In 2021, the national team played just one game, in Hungary, which it lost.

“We still have a ways to go,” Hoffman concedes. 

“Because football is not a professional sport here, all our players serve in the military. A few years ago, we got the ability to have distinguished sportsmen, which takes players out of combat duty and puts them on a base close by so they can practice. We have maybe one or two distinguished sportsmen a year.”

All the other players take leave of the game when they’re drafted into the military.

“The biggest hurdle that we have is losing a lot of good young players when they go into the army,” says Hoffman. 

“Hopefully they’ll come back after they finish their service, but generally their bodies have been changed. In football, you’re trying to bulk up, and the army generally slims you down.”

Hoffman has been working, so far unsuccessfully, to persuade the IDF to follow the US Army’s emphasis on strength conditioning over endurance conditioning. He says strength training maximizes military performance, while endurance training abuses the body. Coincidentally, strength conditioning is what makes ideal football players.

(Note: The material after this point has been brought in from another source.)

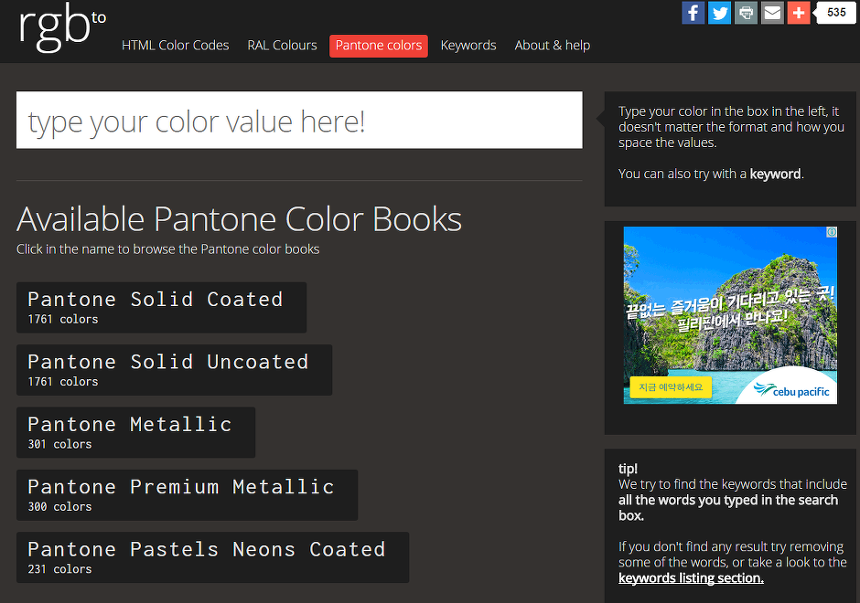This screenshot has height=603, width=860.
Task: Follow the keywords listing section link
Action: point(690,578)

“Long story short, the American soldier trains like the American football player, and the Israeli soldier trains like a marathon runner. The American military is always advertising at football games because they understand that those are the types of individuals they want to recruit.”

Jay Hoffman

“Long story short, the American soldier trains like the American football player, and the Israeli soldier trains like a marathon runner,” he explains. “The American military is always advertising at football games because they understand that those are the types of individuals they want to recruit.” 

But on the other hand, those who do return after IDF service are more motivated than ever to represent Israel in sports. 

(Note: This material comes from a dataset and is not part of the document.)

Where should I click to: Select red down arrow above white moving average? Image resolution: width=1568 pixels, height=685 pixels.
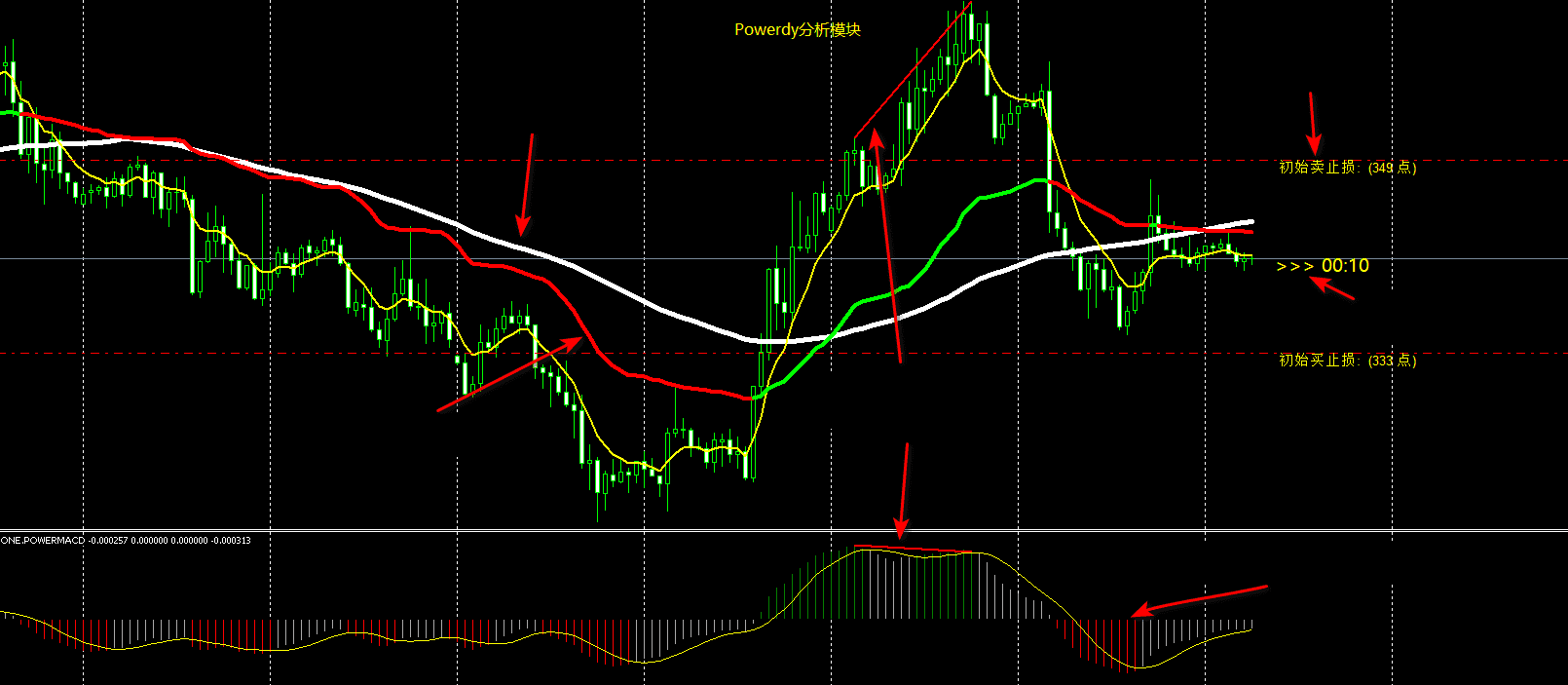point(527,185)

“When ‘Hatikvah’ is being played before the game, there’s a great feeling because most of these players contributed to some very good units and really understand the importance of the State of Israel and are dedicated to its protection,” says Hoffman. 

“About 20% of our players are officers, and we’ve had players in the league who have served in Shayetet – the Israeli [version of the US] Navy SEALs – and in every commando unit, military police and Air Force. We have some pretty bright atuda’im,” gifted high school graduates, such as Allon, who attend university before drafting. 

“We have an offensive lineman getting his PhD in neuroscience, lined up next to an immigrant from Ukraine, next to somebody who works in the Israeli defense industry. And we’ve had three Israeli Arabs on the national team,” Hoffman continues.

“Unlike a professional NFL team or even a Division I college team in the United States, our players’ only commonality is that they love to play football.”

Still, Hoffman has struggled to adjust to the consequences of that difference.

“We’re not as good as we could be if we practiced every day. But the reality is that these guys have got to go to school or go to work, and they have to spend time with their families. In Israel, this is a hobby, not a profession.”

‘The best sport in the world’

National team and Haifa co-captain Shachar Adi, a 24-year-old university student, says he enjoys “getting to know people from different countries and religions and perspectives. But we don’t really argue politics or anything else.”

Adi grew up playing soccer in his Haifa neighborhood but found his passion in the US version of the sport.

“American football is the best sport in the whole world.”

Shachar Adi

“American football is the best sport in the whole world,” he says.

“Maybe you get hit and stuff, but we are a family. Everybody takes care of the others. We win together, we lose together. Every player has a part in the chain. Coach always says we are as strong as our weakest link, and you really see that in a football game.”

Hoffman elaborates, “One person in basketball can be so dominant that he can control the game. In baseball, one player who’s very dominant can control the league. In football, you can have the best quarterback of all time, but if the five guys in front of him don’t do their job and block, he’s never going to throw the ball, or he’ll get hurt. Football is the epitome of a team sport, really relying on everybody to be successful.”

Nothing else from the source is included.